Can Harvard, which already lost de facto ace Marc Hordon to a torn labrum early in the season, still win the Ivy League championship?
(Consider for a moment a team that still featured Hordon and Hendricks in the middle of the lineup, a team with the pitching depth to push either sophomore Mike Morgalis or freshman Matt Brunnig into a fifth starter’s role).
Can it be done?
Why not?
However badly hurt the team is, the Crimson has quietly put together its best stretch of hitting not only this season, but arguably in three years. Senior Kenon Ronz has peaked at just the right time, leading a pitching staff of Brunnig and Morgalis that, while only three-fourths of a rotation, is better than what most Ivy League teams can put together on any given weekend.
And then, there are the intangibles.
Yesterday, Harvard almost beat an Eagles team that had walloped them the previous week, 24-6.
But for freshman Lance Salgiver’s untimely bases loaded double play in the top of the ninth, the Crimson could have come all the way back from a five-run deficit the inning before.
This isn’t to say that there’s much of a moral victory in losing to B.C. by a little less. But there is something to be said for getting help from unexpected places.
The Crimson got an astonishing five quality innings from Rob Wheeler, who didn’t give up an earned run. Ordinarily a part-time DH for the Crimson, Wheeler went after a lineup of wall-to-wall .300 hitters with a simple curve and a fastball clocked at around 83 mph—hardly more than a sling and a pile of rocks. But Wheeler did nothing but get ahead of hitters early in the count and, had the ninth turned out differently, could have left Fenway with a win.

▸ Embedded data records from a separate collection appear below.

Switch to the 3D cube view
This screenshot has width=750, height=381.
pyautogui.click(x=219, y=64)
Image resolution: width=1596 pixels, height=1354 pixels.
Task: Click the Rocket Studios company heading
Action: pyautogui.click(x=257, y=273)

Wheeler’s pitching by itself doesn’t amount to a hill of beans in the Red Rolfe Division standings, which the Crimson leads despite a 6-6 conference record. But it bodes well for a team that desperately needed quality innings so as not to overextend its relievers before what promises to be a busy weekend.
Freshman Mike Dukovich continued to impress at first, playing solid defense and singling to start the ninth, bringing around the red-hot top of the order. Second baseman Zak Farkes, who at times has looked less than comfortable in the field, showed signs by laying out for several well-hit ground balls he would have approached more tentatively earlier in the season. Farkes didn’t convert them all, but the effort was there, and for Farkes and an infield that has struggled as a whole all season long (and, in fairness, did again yesterday), that’s important.
They’re just little things, but little things make all the difference down the stretch. And if the little things keep happening, who knows?
We’re coming up on the one-year anniversary of Harvard’s miraculous 13-12 win over Brown, a game the Crimson had trailed by seven runs and needed to keep its season alive. That game and Fenway Park itself are reminders of the combined power of baseball and belief. And with the team playing solid baseball and coming together save for one very noticeable mirage, well, how much extra faith does it really take to think the season can still be saved?